Sometimes the most stylish homes are those that cleverly clash bright colours and patterns to wonderful effect. This look walks a fine line between over-the-top and just-right, so if you’re planning on trying this trend for yourself, it’s important to head into your decorating project armed with some tips and suggestions from professional designers and industry insiders.
Karen Johnston is the founder and designer behind Sydney-based design studio The Print Society. With more than 15 years’ experience working in the design industry, Karen knows her way around fabric, colour and pattern better than most. Here are her suggestions for achieving a gorgeous room that clashes colour and pattern correctly.
Start with a blank canvas
Simplicity and lightness are at the forefront of design, with natural and whitewash tones taking the lead. A neutral colour palette for the walls gives you the flexibility to subtly or dramatically change a room by adding colour and experimenting with accessories like bed linen, cushions and throws.
Use a colour wheel
A colour wheel is a great resource to help you confidently select colours in the same family, and learn which colours complement each other the most.
Be colour confident
Select shades of colours that complement each other, rather than two colours that compete with each other for attention. Cushions, throws and accessories are a great way to introduce pops of colour into a space without overwhelming it, or requiring you to commit to high-intensity colours on walls or furniture.

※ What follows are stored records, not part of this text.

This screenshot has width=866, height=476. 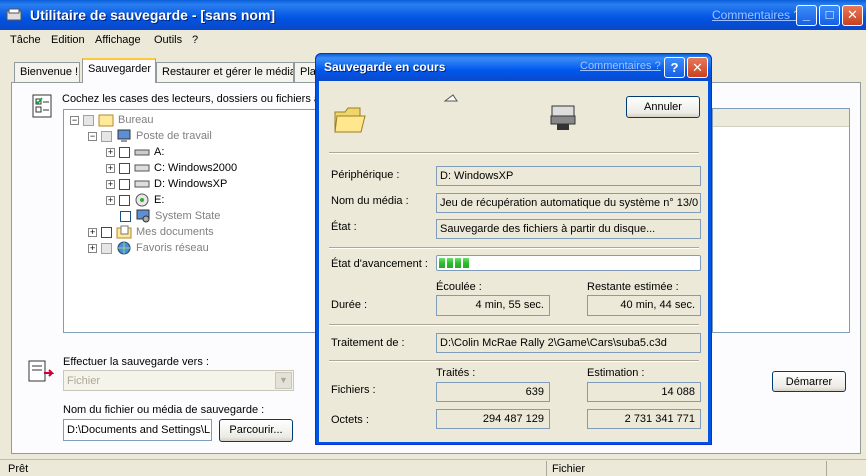 What do you see at coordinates (225, 72) in the screenshot?
I see `tab-restaurer: Restaurer et gérer le média` at bounding box center [225, 72].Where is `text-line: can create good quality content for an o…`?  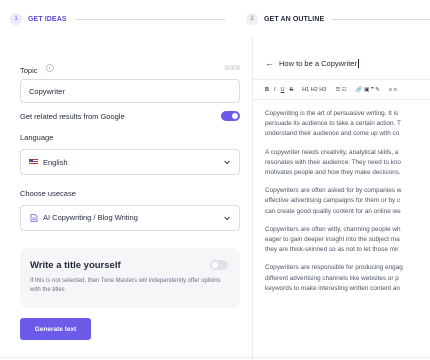 text-line: can create good quality content for an o… is located at coordinates (333, 211).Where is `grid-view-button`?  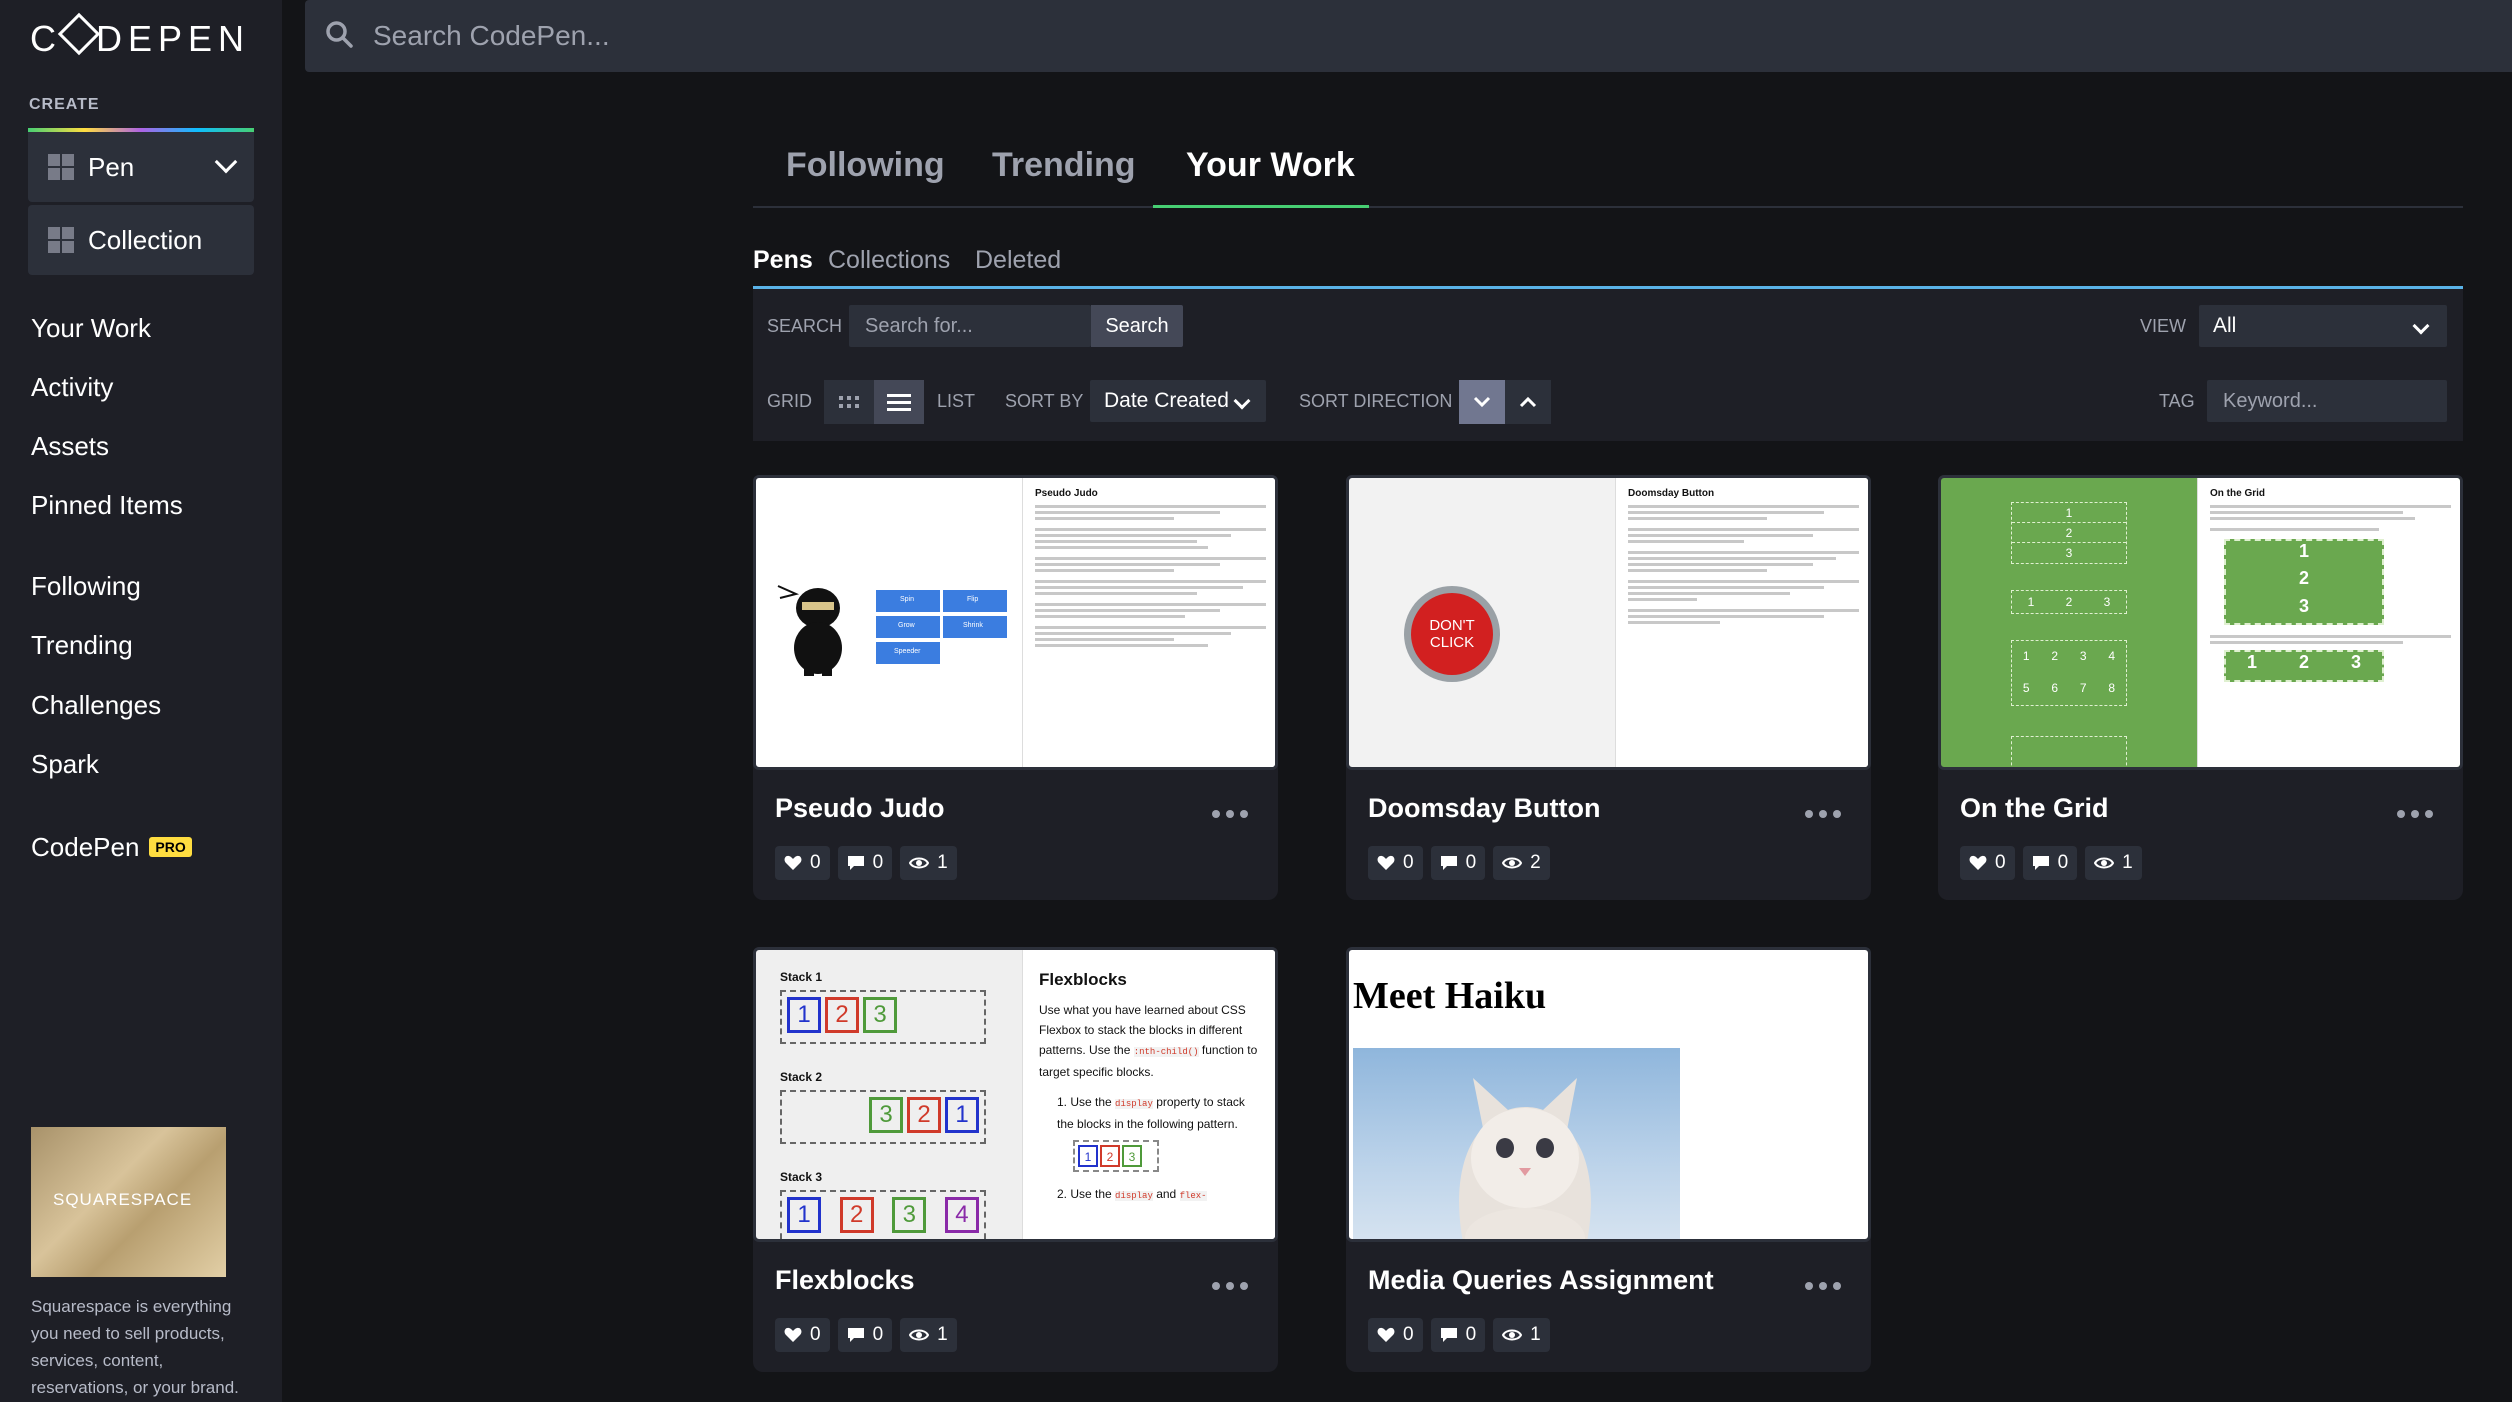
grid-view-button is located at coordinates (849, 402).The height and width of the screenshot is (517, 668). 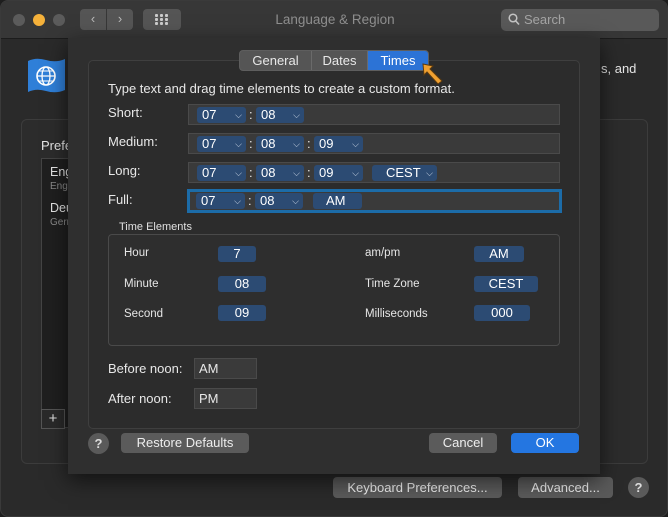 I want to click on second-element-token: 09, so click(x=242, y=313).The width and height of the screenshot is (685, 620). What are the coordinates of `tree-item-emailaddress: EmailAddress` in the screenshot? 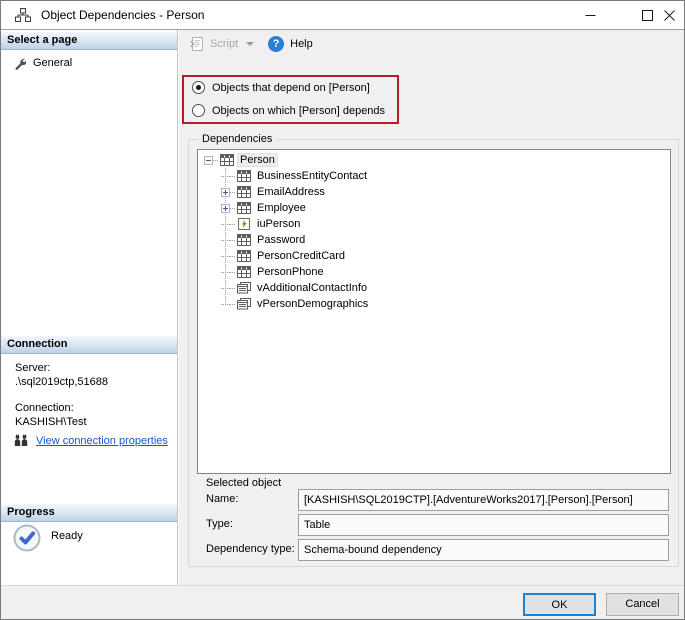 It's located at (434, 192). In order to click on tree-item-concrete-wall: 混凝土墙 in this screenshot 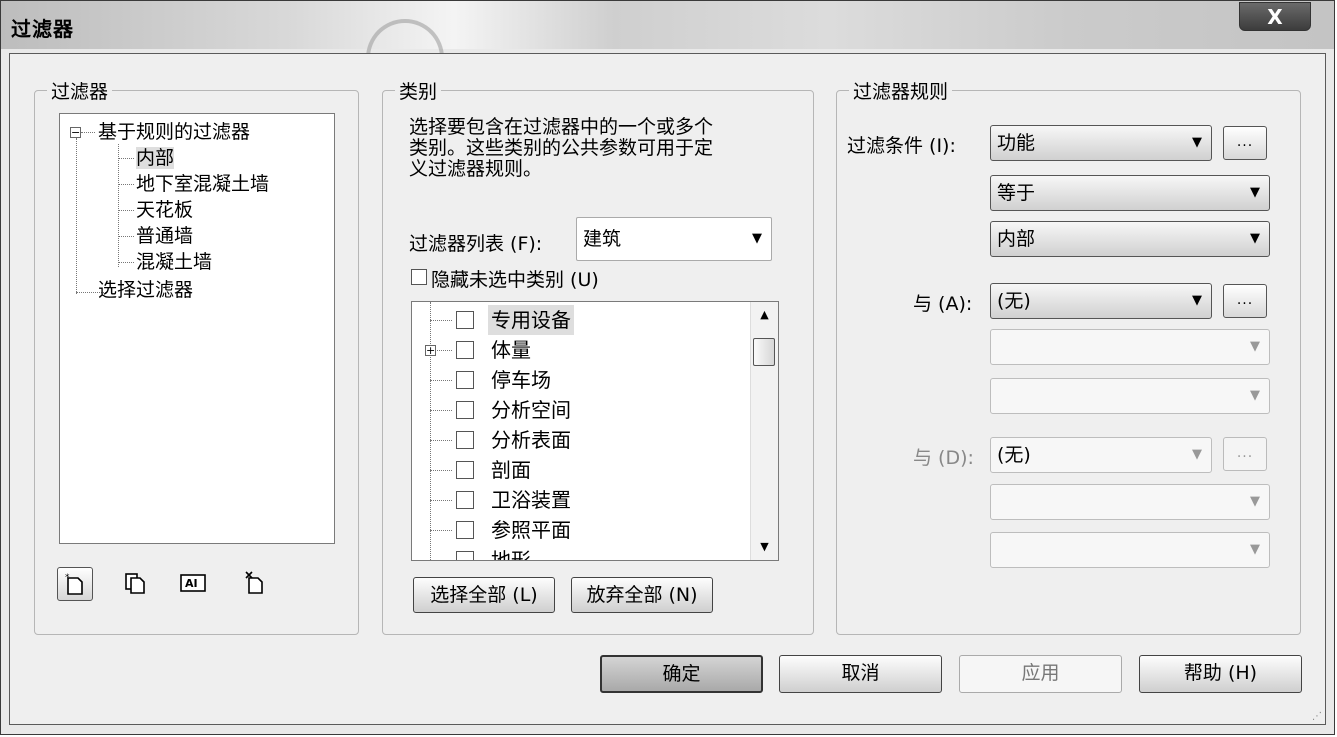, I will do `click(174, 262)`.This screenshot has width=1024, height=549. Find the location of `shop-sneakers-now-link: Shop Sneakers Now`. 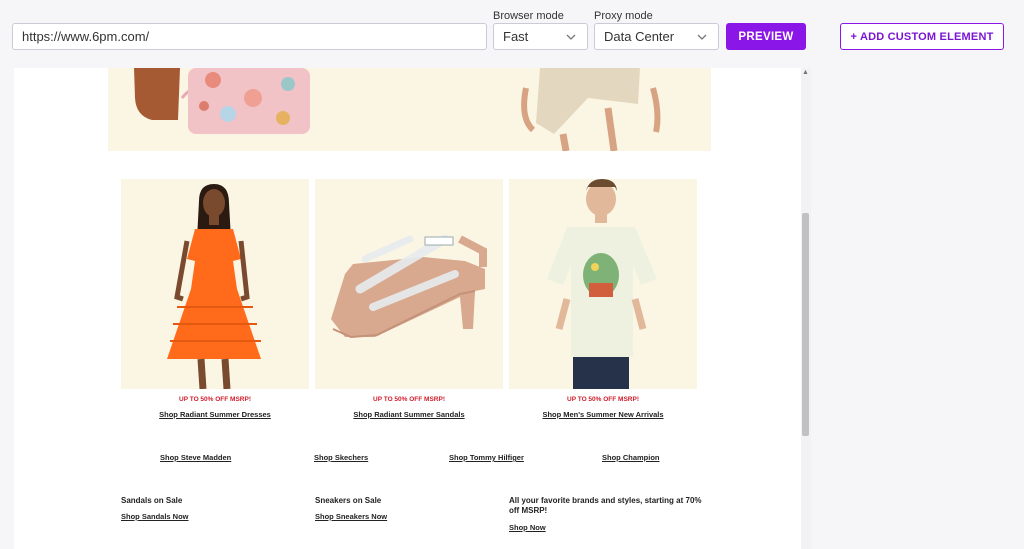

Move away from matchy-matchy
Be brave and mash earthy tones and textures (such as linen, wool, leather or fur) with contemporary styles and shades to create interest. Mixing patterns such as florals, geometric shapes and checks adds intensity to a space.
Focus on scale
To create a clash that feels subtler, pick one larger dominant print and mix with smaller scale patterns. Large scale abstract patterns look fantastic when paired with a delicate floral repeat.
Know your fabrics
Picking cushions or bedding that feature different prints, but are printed on the same fabric, will help unify the look.